Work request:
Reproduce the entries. Match every word.

Supplied data:
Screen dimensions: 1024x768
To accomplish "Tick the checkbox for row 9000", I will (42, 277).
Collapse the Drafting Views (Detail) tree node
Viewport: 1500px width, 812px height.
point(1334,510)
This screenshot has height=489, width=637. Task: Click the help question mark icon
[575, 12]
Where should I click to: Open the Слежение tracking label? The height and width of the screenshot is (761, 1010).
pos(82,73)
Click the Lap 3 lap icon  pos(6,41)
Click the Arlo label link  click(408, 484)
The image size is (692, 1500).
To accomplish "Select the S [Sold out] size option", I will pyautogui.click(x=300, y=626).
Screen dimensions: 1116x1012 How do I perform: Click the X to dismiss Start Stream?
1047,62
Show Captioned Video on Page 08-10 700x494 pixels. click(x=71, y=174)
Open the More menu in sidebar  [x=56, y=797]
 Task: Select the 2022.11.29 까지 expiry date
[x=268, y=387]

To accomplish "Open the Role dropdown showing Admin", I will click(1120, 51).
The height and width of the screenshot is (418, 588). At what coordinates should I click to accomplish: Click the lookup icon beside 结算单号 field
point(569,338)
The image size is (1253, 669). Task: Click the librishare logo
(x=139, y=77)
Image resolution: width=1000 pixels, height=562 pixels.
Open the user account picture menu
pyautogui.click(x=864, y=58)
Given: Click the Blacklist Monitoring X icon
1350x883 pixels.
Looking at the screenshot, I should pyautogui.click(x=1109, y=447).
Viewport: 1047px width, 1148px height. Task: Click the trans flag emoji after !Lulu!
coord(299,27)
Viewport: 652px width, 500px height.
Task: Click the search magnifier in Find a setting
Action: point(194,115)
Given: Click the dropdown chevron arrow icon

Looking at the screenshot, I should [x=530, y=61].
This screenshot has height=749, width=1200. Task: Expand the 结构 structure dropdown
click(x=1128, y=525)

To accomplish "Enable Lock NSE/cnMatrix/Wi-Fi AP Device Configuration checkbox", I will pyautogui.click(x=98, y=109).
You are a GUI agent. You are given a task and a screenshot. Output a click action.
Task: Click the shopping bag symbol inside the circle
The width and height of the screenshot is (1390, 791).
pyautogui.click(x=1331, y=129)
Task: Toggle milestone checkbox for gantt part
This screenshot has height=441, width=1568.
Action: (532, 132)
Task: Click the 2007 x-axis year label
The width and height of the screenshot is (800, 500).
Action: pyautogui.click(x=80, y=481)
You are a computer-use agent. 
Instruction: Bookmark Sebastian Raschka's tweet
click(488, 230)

Exercise answer:
Screen dimensions: 1024x768
To accomplish "Tick the checkbox for row 9000", I will (42, 277).
Collapse the Drafting Views (Detail) tree node
Viewport: 1500px width, 812px height.
point(1334,510)
This screenshot has height=489, width=637. Task: Click the help question mark icon
[575, 12]
Where should I click to: Open the Слежение tracking label? The height and width of the screenshot is (761, 1010).
pos(82,73)
Click the Lap 3 lap icon  pos(6,41)
Click the Arlo label link  click(408, 484)
The image size is (692, 1500).
To accomplish "Select the S [Sold out] size option", I will pyautogui.click(x=300, y=626).
Screen dimensions: 1116x1012 How do I perform: Click the X to dismiss Start Stream?
1047,62
Show Captioned Video on Page 08-10 700x494 pixels. click(x=71, y=174)
Open the More menu in sidebar  [x=56, y=797]
 Task: Select the 2022.11.29 까지 expiry date
[x=268, y=387]

To accomplish "Open the Role dropdown showing Admin", I will click(1120, 51).
The height and width of the screenshot is (418, 588). At what coordinates should I click to accomplish: Click the lookup icon beside 结算单号 field
point(569,338)
The image size is (1253, 669). Task: Click the librishare logo
(x=139, y=77)
Image resolution: width=1000 pixels, height=562 pixels.
Open the user account picture menu
pyautogui.click(x=864, y=58)
Given: Click the Blacklist Monitoring X icon
1350x883 pixels.
Looking at the screenshot, I should pyautogui.click(x=1109, y=447).
Viewport: 1047px width, 1148px height. Task: Click the trans flag emoji after !Lulu!
coord(299,27)
Viewport: 652px width, 500px height.
Task: Click the search magnifier in Find a setting
Action: point(194,115)
Given: Click the dropdown chevron arrow icon

Looking at the screenshot, I should [x=530, y=61].
This screenshot has height=749, width=1200. Task: Expand the 结构 structure dropdown
click(x=1128, y=525)

To accomplish "Enable Lock NSE/cnMatrix/Wi-Fi AP Device Configuration checkbox", I will pyautogui.click(x=98, y=109).
You are a GUI agent. You are given a task and a screenshot. Output a click action.
Task: Click the shopping bag symbol inside the circle
The width and height of the screenshot is (1390, 791).
pyautogui.click(x=1331, y=129)
Task: Toggle milestone checkbox for gantt part
This screenshot has height=441, width=1568.
Action: (532, 132)
Task: Click the 2007 x-axis year label
The width and height of the screenshot is (800, 500).
Action: pyautogui.click(x=80, y=481)
You are a computer-use agent. 
Instruction: Bookmark Sebastian Raschka's tweet
click(488, 230)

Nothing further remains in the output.